Önce Dubai'den dönerken izlediğim La Vie En Rose filminden bahsedeyim. Fransız şarkıcı Edith Piaf'ın hayatının anlatıldığı bu filmi hiç duymamıştım. Oysa ki 2007 yapımıymış. Ne var ne yok diye gezinirken Marion Cotillard'ın adını görünce film dikkatimi çekti ve konusunu okuyunca da izlemeye karar verdim. Ve şimdi de ilk iş olarak size izlemenizi öneriyorum. Marion Cotillard mucize kadınlardan bana göre. Çok başarılı bir oyuncu ve üstlendiği her rolü müthiş bir doğallıkla canlandırıyor. Edith Piaf'ın şarkılarını bilirdim ama görüntülü hiç izlememişim. Şimdi konuşması, mimikleri ve o sarsak hallerine baktığımda neredeyse aynısını yapmış diye düşünüyorum. Bu biyografik filmde Edith Piaf'ın çocukluğundan ölümüne kadar uzanan zorlu hayatını, kaldırımlarda şarkı söylerken önce ülke sonra dünya çapında bir sanatçı oluşunun öyküsünü, hastalıklarını, ilişkilerini izleyeceksiniz. Zorlu hayat derken gerçekten de başından sonuna zorlu, yokluklar, aşk acıları, kaza ve hastalıklarla geçen bir hayatı olmuş Fransızların minik serçesinin. Yer yer çok üzülerek izlesem de birçok açıdan çok şanslı olduğu dönemleri de var elbet. Dolu dolu bir yaşam öyküsü. Her şeye rağmen direnebilen güçlü bir ses. Kırık ve yalnız bir ruh. Ve nefis bir film. Mutlaka izleyin. 

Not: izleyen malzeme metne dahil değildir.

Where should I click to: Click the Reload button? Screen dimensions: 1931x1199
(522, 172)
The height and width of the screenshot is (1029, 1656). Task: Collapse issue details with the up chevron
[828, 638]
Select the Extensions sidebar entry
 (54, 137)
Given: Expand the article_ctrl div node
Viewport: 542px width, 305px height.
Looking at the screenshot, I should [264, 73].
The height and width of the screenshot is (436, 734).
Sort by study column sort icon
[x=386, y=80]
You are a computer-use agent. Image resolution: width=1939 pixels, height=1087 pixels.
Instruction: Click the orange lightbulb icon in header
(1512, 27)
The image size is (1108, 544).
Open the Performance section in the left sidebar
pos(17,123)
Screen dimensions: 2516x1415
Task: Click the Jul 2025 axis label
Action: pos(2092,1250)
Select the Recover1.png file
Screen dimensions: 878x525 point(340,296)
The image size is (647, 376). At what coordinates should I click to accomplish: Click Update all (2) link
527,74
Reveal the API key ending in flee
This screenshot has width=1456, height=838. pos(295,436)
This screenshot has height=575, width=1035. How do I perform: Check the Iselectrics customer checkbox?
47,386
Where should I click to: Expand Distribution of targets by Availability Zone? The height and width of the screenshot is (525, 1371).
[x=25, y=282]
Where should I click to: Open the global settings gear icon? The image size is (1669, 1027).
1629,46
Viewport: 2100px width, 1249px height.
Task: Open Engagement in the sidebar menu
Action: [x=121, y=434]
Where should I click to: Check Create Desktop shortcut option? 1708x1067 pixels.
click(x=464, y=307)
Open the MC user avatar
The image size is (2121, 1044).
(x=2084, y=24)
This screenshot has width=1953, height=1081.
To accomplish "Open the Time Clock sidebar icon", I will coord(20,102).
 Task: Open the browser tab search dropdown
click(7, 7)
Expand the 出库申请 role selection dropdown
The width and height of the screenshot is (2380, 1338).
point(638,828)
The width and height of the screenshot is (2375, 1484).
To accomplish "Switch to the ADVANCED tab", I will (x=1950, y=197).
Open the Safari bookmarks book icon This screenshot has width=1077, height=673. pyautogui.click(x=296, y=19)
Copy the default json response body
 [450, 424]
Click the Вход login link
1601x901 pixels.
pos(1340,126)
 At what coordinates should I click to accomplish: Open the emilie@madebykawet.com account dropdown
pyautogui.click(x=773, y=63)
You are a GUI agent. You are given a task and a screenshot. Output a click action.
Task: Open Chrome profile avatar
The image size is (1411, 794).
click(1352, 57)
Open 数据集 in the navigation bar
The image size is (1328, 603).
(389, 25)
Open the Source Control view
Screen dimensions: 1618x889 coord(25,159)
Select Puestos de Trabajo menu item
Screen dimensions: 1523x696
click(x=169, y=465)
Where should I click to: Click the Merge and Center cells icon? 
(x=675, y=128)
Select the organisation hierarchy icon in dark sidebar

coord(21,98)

İkinci önerim İngiltere'den bir direniş öyküsü olacak: Pride (Onur). Aynı otorite tarafından hırpalanan birbirinden tamamen farklı azınlık gruplar birbirlerine destek olarak otoriteye karşı bir arada direnebilir mi? Örneğin LGBT ile maden işçileri birbirlerine destek olabilirler mi? Thatcher dönemi İngiltere'sine dönerek birbirlerine uzaylılar gibi bakan bu iki farklı grubun dayanışmasını izleyeceksiniz 2015 yapımı bu filmde. Çok tatlı bir hikaye. İnsanın içini ısıtıyor aslında. Farklılıkların insanı ne kadar zenginleştirebildiğini gösteriyor. Açık fikirli ve esnek bakabilenlerin her zaman manen ve ruhen kazançlı çıktığını hatırlatıyor. Yeter ki önyargılardan uzak bir şekilde birbirimize bakıp, farklı insanlar olduğumuzu kabullenelim. İşte o zaman metropolde nispeten marjinal bir yaşam süren bir gay/lezbiyen, muhafazakar bir kasabada yaşayan madenci ailesinin konuğu olabilir. Ve birbirlerinden bir sürü şey öğrenebilecekleri gibi, dayanışma ruhu içinde hareket ederek ortak bir yarar bile sağlayabilirler. Filme bayıldım. Ara sıra coşarak onlarla birlikte "Sooolidarity Forever!" (Sonsuza dek dayanışma!) marşı söyledim. ;) Herkesin kulağına küpe olması gereken şu cümlenin de altını çizdim: "Have some pride, 'cause life is short. (Hayat kısa, o yüzden biraz onurlu ol.)" Mutlaka izleyin, çok seveceksiniz bu hikayeyi. 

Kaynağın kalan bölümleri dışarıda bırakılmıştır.